On 11/3/2012 5:26 AM, Bruno Marchal wrote:
The arithmetical property of numbers are innate to the numbers, logic
and the laws we assume.
Dear Bruno,
How? How are properties innate? This idea makes no sense to me, it
never has as it does not allow for any explanation of apprehension of
properties in my consideration... The only explanation of properties
that makes sense to me is that of Leibniz: Properties are given by
relations. We might think of objects as "bundles of properties" but this
is problematic as it implies that properties are objects themselves. I
think of properties similar to what Leibniz did:
http://plato.stanford.edu/entries/substance/#DesSpiLei
"Leibniz's substances, however, are the bearers of change (criterion
(iv)) in a very different way from Aristotle's individual substances. An
Aristotelian individual possesses some properties essentially and some
accidentally. The accidental properties of an object are ones that can
be gained and lost over time, and which it might never have possessed at
all: its essential properties are the only ones it had to possess and
which it possesses throughout its existence. The situation is different
for Leibniz's/monads/---which is the name he gives to individual
substances, created or uncreated (so God is a monad). Whereas, for
Aristotle, the properties that an object/has to/possess and those that
it possesses/throughout its existence/coincide, they do not do so for
Leibniz. That is, for Leibniz, even the properties that an object
possesses only for a part of its existence are essential to it. Every
monad bears each of its properties as part of its nature, so if it were
to have been different in any respect, it would have been a different
entity.

_COLLECTED DATA_

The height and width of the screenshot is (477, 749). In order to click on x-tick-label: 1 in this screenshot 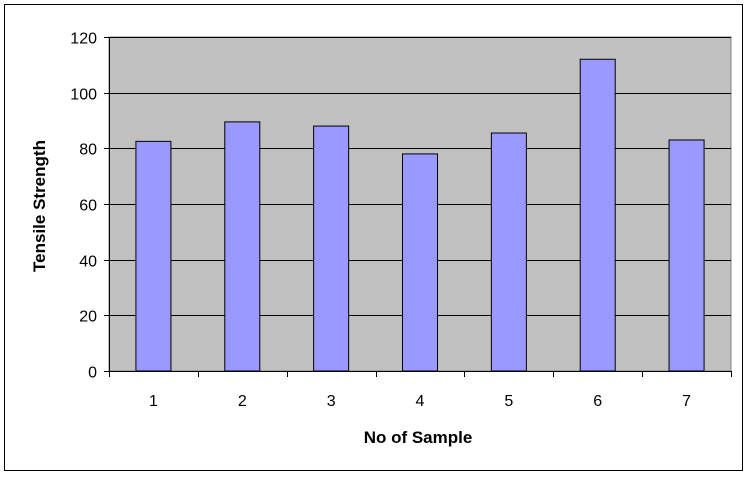, I will do `click(154, 402)`.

_SET OF TASKS_
• a. In the message on Leibniz and innate properties, what name does Leibniz give to individual substances?
• b. Carry on the message on Leibniz and innate properties from where it stops.

_OUTPUTS FOR THE TASKS_
• a. Monads.

• b.
Furthermore, there is a sense in which all monads are exactly similar to
each other, for they all reflect the whole world. They each do so,
however, from a different perspective.
For God, so to speak, turns on all sides and considers in all ways
the general system of phenomena which he has found it good to
produce...And he considers all the faces of the world in all
possible ways...the result of each view of the universe, as looked
at from a certain position, is...a substance which expresses the
universe in conformity with that view. (1998: 66)
So each monad reflects the whole system, but with its own perspective
emphasized. If a monad is at place p at time t, it will contain all the
features of the universe at all times, but with those relating to its
own time and place most vividly, and others fading out roughly in
accordance with temporal and spatial distance. Because there is a
continuum of perspectives on reality, there is an infinite number of
these substances. Nevertheless, there is internal change in the monads,
because the respect in which its content is vivid varies with time and
with action. Indeed, the passage of time just is the change in which of
the monad's contents are most vivid."
The difference in my thinking to that of Leibniz is that a monad is
never "at place p at time t" (location is defined solely interns of
mutuality of perspectives) and monads are only "substances" in that they
are eternal. I find it best to drop the idea of substance altogether as
it can be completely defined in terms of invariances.
After I wrote the above I can see how you would think of properties
as being innate, but I see this as just a mental crutch that you are
using to not think too deeply about the concept of property. The
situation is the same for your difficulty with my hypothesis of meaning.
We learn to associate meanings to words so that words are more than just
combinations of letters, but this is just the internalization of the
associations and relations within our thinking process.
--
Onward!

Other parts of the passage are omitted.